Hara H, Onodera H, Kato H, Araki T, Kogure K
Department of Neurology, Tohoku University School of Medicine, Sendai, Japan.
Brain Res. 1991 Apr 5;545(1-2):87-96. doi: 10.1016/0006-8993(91)91273-4.
Changes in second messenger and neurotransmitter system receptor ligand binding induced by transient forebrain ischemia were studied in the gerbil hippocampus. The animals were allowed variable periods of recovery ranging from 2 h to 7 days after 5-min bilateral carotid artery occlusion. The binding of second messenger systems ([3H]inositol 1,4,5-trisphosphate ([3H]IP3)to inositol 1,4,5-triphosphate, [3H]forskolin to adenylate cyclase and [3H]phorbol 12,13-dibutylate to protein kinase C) and neurotransmitter receptor systems ([3H]PN200-110 to L-type calcium channels. [3H]N6-cyclohexyl-adenosine to adenosine A1 and [3H]quinuclidinyl benzilate to muscarinic cholinergic receptor) were assayed using quantitative autoradiography. In the CA1 subfield, 2 h after ischemia, [3H]IP3, [3H]forskolin, and [3H]quinuclidinyl benzilate binding activities significantly decreased by 25, 17 and 13%, respectively, though no morphological abnormalities were obvious. Six hours after ischemia, the [3H]phorbol 12,13-dibutylate binding activity in the stratum oriens of the CA1 subfield increased by 15%. One day after ischemia, [3H]PN200-110 binding activity in this subfield decreased by 26%, and 7 days after ischemia, [3H]phorbol 12,13-dibutylate and [3H]N6-cyclohexyl-adenosine receptor binding activities decreased in this subfield. In particular, at 7 days after ischemia, [3H]IP3 binding activity in the CA1 subfield showed a complete decline. In the CA3 subfield, [3H]PN200-110 binding activity decreased 2 days after ischemia, and [3H]IP3 and [3H]N6-cyclohexyl-adenosine binding activities decreased 7 days after ischemia. In the dentate gyrus, the structure of which remained histologically intact after ischemic insult, [3H]IP3 and [3H]forskolin binding activities decreased 7 days after ischemia. In contrast, the [3H]phorbol 12,13-dibutylate binding activity increased in the molecular layer of the dentate gyrus 7 days after ischemia. These results indicate that marked alteration of intracellular signal transduction precedes neuronal damage in the hippocampal CA1 subfield and that the histologically intact CA3 and dentate gyrus also shows modulated neuronal transmission after ischemia.

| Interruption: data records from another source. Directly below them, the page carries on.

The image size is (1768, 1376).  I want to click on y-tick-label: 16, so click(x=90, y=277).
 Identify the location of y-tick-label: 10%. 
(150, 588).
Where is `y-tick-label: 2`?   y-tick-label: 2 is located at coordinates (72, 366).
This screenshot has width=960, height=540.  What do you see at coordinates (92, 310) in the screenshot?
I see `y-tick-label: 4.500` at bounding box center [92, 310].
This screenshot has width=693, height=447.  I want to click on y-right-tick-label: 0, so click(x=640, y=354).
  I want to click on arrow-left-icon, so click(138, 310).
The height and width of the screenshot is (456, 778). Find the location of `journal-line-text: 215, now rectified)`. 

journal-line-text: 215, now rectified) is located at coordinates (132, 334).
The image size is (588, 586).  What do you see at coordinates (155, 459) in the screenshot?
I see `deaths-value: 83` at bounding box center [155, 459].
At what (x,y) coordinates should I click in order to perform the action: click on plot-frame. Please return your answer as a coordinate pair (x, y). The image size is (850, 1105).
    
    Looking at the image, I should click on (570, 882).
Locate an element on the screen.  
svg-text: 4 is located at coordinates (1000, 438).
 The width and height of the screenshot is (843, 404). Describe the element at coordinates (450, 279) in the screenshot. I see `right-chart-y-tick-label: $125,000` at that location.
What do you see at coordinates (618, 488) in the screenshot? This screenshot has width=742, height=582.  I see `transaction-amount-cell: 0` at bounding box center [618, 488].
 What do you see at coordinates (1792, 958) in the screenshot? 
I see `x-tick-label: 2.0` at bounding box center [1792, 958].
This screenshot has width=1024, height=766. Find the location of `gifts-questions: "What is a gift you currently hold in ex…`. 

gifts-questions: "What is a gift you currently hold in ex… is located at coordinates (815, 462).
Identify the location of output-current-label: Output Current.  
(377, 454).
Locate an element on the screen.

在沙鼠海马体中研究了短暂性前脑缺血诱导的第二信使和神经递质系统受体配体结合的变化。在双侧颈动脉闭塞5分钟后,让动物恢复不同时间段,从2小时到7天不等。使用定量放射自显影法检测第二信使系统([3H]肌醇1,4,5 - 三磷酸([3H]IP3)与肌醇1,4,5 - 三磷酸的结合、[3H]福斯高林与腺苷酸环化酶的结合以及[3H]佛波醇12,13 - 二丁酸酯与蛋白激酶C的结合)和神经递质受体系统([3H]PN200 - 110与L型钙通道的结合、[3H]N6 - 环己基腺苷与腺苷A1的结合以及[3H]喹核酯与毒蕈碱胆碱能受体的结合)。在CA1亚区,缺血后2小时,[3H]IP3、[3H]福斯高林和[3H]喹核酯的结合活性分别显著下降25%、17%和13%,尽管没有明显的形态学异常。缺血后6小时,CA1亚区的梨状层中[3H]佛波醇12,13 - 二丁酸酯的结合活性增加了15%。缺血后1天,该亚区中[3H]PN200 - 110的结合活性下降了26%,缺血后7天,该亚区中[3H]佛波醇12,13 - 二丁酸酯和[3H]N6 - 环己基腺苷受体的结合活性下降。特别是在缺血后7天,CA1亚区中[3H]IP3的结合活性完全下降。在CA3亚区,缺血后2天[3H]PN200 - 110的结合活性下降,缺血后7天[3H]IP3和[3H]N6 - 环己基腺苷的结合活性下降。在齿状回中,其结构在缺血损伤后组织学上保持完整,缺血后7天[3H]IP3和[3H]福斯高林的结合活性下降。相反,缺血后7天齿状回分子层中[3H]佛波醇12,13 - 二丁酸酯的结合活性增加。这些结果表明,细胞内信号转导在海马CA1亚区神经元损伤之前发生显著改变,并且组织学上完整的CA3和齿状回在缺血后也显示出神经元传递的调节。